## [JOB]
Repeat the lines of this listing word for word.

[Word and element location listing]

====================

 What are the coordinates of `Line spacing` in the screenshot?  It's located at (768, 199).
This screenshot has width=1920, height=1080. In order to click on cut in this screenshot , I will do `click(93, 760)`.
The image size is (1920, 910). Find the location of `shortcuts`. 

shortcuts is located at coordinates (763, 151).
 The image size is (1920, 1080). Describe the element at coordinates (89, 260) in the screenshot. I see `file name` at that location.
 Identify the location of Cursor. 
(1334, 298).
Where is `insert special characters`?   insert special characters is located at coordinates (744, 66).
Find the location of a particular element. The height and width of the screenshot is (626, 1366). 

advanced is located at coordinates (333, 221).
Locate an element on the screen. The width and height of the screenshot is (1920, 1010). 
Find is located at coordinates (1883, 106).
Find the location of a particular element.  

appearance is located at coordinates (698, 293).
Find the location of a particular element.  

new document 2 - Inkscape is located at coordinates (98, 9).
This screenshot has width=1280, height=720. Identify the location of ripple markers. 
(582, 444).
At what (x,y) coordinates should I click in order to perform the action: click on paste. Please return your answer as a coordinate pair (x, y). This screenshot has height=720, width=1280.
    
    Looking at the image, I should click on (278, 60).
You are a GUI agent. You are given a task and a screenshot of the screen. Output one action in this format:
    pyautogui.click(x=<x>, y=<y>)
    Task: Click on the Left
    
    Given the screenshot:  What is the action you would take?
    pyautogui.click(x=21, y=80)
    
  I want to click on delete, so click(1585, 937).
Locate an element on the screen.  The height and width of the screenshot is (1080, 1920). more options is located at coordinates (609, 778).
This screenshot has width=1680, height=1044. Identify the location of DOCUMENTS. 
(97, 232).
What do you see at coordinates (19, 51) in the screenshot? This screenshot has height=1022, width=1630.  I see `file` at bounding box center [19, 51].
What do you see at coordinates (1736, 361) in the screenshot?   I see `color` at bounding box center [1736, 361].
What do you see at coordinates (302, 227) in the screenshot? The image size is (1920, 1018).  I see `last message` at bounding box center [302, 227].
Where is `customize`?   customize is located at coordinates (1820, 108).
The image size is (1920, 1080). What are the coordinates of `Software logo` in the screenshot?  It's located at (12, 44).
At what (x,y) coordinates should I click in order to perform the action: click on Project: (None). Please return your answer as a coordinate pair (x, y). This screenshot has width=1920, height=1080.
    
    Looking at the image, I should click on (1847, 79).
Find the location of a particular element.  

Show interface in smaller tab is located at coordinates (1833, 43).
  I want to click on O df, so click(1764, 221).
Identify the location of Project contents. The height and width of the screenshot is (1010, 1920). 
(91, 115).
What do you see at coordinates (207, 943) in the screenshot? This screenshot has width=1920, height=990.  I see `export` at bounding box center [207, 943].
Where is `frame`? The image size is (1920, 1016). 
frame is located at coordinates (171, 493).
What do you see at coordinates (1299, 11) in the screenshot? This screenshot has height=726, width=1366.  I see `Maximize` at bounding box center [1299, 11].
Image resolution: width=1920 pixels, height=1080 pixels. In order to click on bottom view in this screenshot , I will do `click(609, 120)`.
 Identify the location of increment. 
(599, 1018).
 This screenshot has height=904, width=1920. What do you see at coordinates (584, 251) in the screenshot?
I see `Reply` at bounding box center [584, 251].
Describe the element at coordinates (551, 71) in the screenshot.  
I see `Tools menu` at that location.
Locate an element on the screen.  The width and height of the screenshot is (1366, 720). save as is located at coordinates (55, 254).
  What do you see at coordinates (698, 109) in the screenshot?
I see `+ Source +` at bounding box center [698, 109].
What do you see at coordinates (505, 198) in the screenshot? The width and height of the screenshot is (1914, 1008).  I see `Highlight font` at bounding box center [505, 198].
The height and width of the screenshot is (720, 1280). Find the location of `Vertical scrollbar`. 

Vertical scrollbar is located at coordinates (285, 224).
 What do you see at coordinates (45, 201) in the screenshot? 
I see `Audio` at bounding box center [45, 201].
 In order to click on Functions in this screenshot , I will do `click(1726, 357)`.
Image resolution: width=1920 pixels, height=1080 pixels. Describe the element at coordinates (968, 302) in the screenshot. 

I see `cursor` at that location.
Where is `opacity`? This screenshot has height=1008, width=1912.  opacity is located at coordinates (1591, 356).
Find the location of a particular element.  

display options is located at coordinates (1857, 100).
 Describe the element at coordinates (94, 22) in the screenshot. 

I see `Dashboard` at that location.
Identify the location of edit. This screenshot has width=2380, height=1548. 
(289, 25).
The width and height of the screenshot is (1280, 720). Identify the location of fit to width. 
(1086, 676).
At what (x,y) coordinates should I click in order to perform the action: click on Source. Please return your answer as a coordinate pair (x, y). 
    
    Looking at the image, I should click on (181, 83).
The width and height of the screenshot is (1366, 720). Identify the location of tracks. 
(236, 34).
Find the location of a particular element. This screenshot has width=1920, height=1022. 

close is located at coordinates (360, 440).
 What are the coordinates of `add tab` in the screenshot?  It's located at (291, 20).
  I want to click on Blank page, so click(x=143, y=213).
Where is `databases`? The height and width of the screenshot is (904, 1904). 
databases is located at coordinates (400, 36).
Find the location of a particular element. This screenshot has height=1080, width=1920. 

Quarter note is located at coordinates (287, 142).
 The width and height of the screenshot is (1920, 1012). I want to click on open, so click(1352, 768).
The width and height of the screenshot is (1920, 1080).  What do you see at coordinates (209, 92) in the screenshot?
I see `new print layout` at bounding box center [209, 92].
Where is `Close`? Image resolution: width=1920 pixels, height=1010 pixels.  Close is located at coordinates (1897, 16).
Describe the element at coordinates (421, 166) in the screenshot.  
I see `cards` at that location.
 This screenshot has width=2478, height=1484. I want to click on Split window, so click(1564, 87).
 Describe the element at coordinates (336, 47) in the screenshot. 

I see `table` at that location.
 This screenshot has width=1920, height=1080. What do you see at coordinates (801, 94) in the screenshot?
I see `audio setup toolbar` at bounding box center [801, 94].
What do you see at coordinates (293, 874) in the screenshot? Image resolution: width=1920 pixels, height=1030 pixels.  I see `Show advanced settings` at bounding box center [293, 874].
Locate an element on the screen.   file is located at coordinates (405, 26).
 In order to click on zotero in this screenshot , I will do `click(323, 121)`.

====================

## [SOLUTION TO THIS EXERCISE]
 What are the coordinates of `Line spacing` in the screenshot?  It's located at (768, 199).
This screenshot has width=1920, height=1080. In order to click on cut in this screenshot , I will do `click(93, 760)`.
The image size is (1920, 910). Find the location of `shortcuts`. 

shortcuts is located at coordinates (763, 151).
 The image size is (1920, 1080). Describe the element at coordinates (89, 260) in the screenshot. I see `file name` at that location.
 Identify the location of Cursor. 
(1334, 298).
Where is `insert special characters`?   insert special characters is located at coordinates (744, 66).
Find the location of a particular element. The height and width of the screenshot is (626, 1366). 

advanced is located at coordinates (333, 221).
Locate an element on the screen. The width and height of the screenshot is (1920, 1010). 
Find is located at coordinates (1883, 106).
Find the location of a particular element.  

appearance is located at coordinates (698, 293).
Find the location of a particular element.  

new document 2 - Inkscape is located at coordinates (98, 9).
This screenshot has width=1280, height=720. Identify the location of ripple markers. 
(582, 444).
At what (x,y) coordinates should I click in order to perform the action: click on paste. Please return your answer as a coordinate pair (x, y). This screenshot has height=720, width=1280.
    
    Looking at the image, I should click on (278, 60).
You are a GUI agent. You are given a task and a screenshot of the screen. Output one action in this format:
    pyautogui.click(x=<x>, y=<y>)
    Task: Click on the Left
    
    Given the screenshot:  What is the action you would take?
    pyautogui.click(x=21, y=80)
    
  I want to click on delete, so click(1585, 937).
Locate an element on the screen.  The height and width of the screenshot is (1080, 1920). more options is located at coordinates (609, 778).
This screenshot has width=1680, height=1044. Identify the location of DOCUMENTS. 
(97, 232).
What do you see at coordinates (19, 51) in the screenshot? This screenshot has height=1022, width=1630.  I see `file` at bounding box center [19, 51].
What do you see at coordinates (1736, 361) in the screenshot?   I see `color` at bounding box center [1736, 361].
What do you see at coordinates (302, 227) in the screenshot? The image size is (1920, 1018).  I see `last message` at bounding box center [302, 227].
Where is `customize`?   customize is located at coordinates (1820, 108).
The image size is (1920, 1080). What are the coordinates of `Software logo` in the screenshot?  It's located at (12, 44).
At what (x,y) coordinates should I click in order to perform the action: click on Project: (None). Please return your answer as a coordinate pair (x, y). This screenshot has width=1920, height=1080.
    
    Looking at the image, I should click on (1847, 79).
Find the location of a particular element.  

Show interface in smaller tab is located at coordinates (1833, 43).
  I want to click on O df, so click(1764, 221).
Identify the location of Project contents. The height and width of the screenshot is (1010, 1920). 
(91, 115).
What do you see at coordinates (207, 943) in the screenshot? This screenshot has width=1920, height=990.  I see `export` at bounding box center [207, 943].
Where is `frame`? The image size is (1920, 1016). 
frame is located at coordinates (171, 493).
What do you see at coordinates (1299, 11) in the screenshot? This screenshot has height=726, width=1366.  I see `Maximize` at bounding box center [1299, 11].
Image resolution: width=1920 pixels, height=1080 pixels. In order to click on bottom view in this screenshot , I will do `click(609, 120)`.
 Identify the location of increment. 
(599, 1018).
 This screenshot has height=904, width=1920. What do you see at coordinates (584, 251) in the screenshot?
I see `Reply` at bounding box center [584, 251].
Describe the element at coordinates (551, 71) in the screenshot.  
I see `Tools menu` at that location.
Locate an element on the screen.  The width and height of the screenshot is (1366, 720). save as is located at coordinates (55, 254).
  What do you see at coordinates (698, 109) in the screenshot?
I see `+ Source +` at bounding box center [698, 109].
What do you see at coordinates (505, 198) in the screenshot? The width and height of the screenshot is (1914, 1008).  I see `Highlight font` at bounding box center [505, 198].
The height and width of the screenshot is (720, 1280). Find the location of `Vertical scrollbar`. 

Vertical scrollbar is located at coordinates (285, 224).
 What do you see at coordinates (45, 201) in the screenshot? 
I see `Audio` at bounding box center [45, 201].
 In order to click on Functions in this screenshot , I will do `click(1726, 357)`.
Image resolution: width=1920 pixels, height=1080 pixels. Describe the element at coordinates (968, 302) in the screenshot. 

I see `cursor` at that location.
Where is `opacity`? This screenshot has height=1008, width=1912.  opacity is located at coordinates (1591, 356).
Find the location of a particular element.  

display options is located at coordinates (1857, 100).
 Describe the element at coordinates (94, 22) in the screenshot. 

I see `Dashboard` at that location.
Identify the location of edit. This screenshot has width=2380, height=1548. 
(289, 25).
The width and height of the screenshot is (1280, 720). Identify the location of fit to width. 
(1086, 676).
At what (x,y) coordinates should I click in order to perform the action: click on Source. Please return your answer as a coordinate pair (x, y). 
    
    Looking at the image, I should click on (181, 83).
The width and height of the screenshot is (1366, 720). Identify the location of tracks. 
(236, 34).
Find the location of a particular element. This screenshot has width=1920, height=1022. 

close is located at coordinates (360, 440).
 What are the coordinates of `add tab` in the screenshot?  It's located at (291, 20).
  I want to click on Blank page, so click(x=143, y=213).
Where is `databases`? The height and width of the screenshot is (904, 1904). 
databases is located at coordinates (400, 36).
Find the location of a particular element. This screenshot has height=1080, width=1920. 

Quarter note is located at coordinates (287, 142).
 The width and height of the screenshot is (1920, 1012). I want to click on open, so click(1352, 768).
The width and height of the screenshot is (1920, 1080).  What do you see at coordinates (209, 92) in the screenshot?
I see `new print layout` at bounding box center [209, 92].
Where is `Close`? Image resolution: width=1920 pixels, height=1010 pixels.  Close is located at coordinates (1897, 16).
Describe the element at coordinates (421, 166) in the screenshot.  
I see `cards` at that location.
 This screenshot has width=2478, height=1484. I want to click on Split window, so click(1564, 87).
 Describe the element at coordinates (336, 47) in the screenshot. 

I see `table` at that location.
 This screenshot has width=1920, height=1080. What do you see at coordinates (801, 94) in the screenshot?
I see `audio setup toolbar` at bounding box center [801, 94].
What do you see at coordinates (293, 874) in the screenshot? Image resolution: width=1920 pixels, height=1030 pixels.  I see `Show advanced settings` at bounding box center [293, 874].
Locate an element on the screen.   file is located at coordinates (405, 26).
 In order to click on zotero in this screenshot , I will do `click(323, 121)`.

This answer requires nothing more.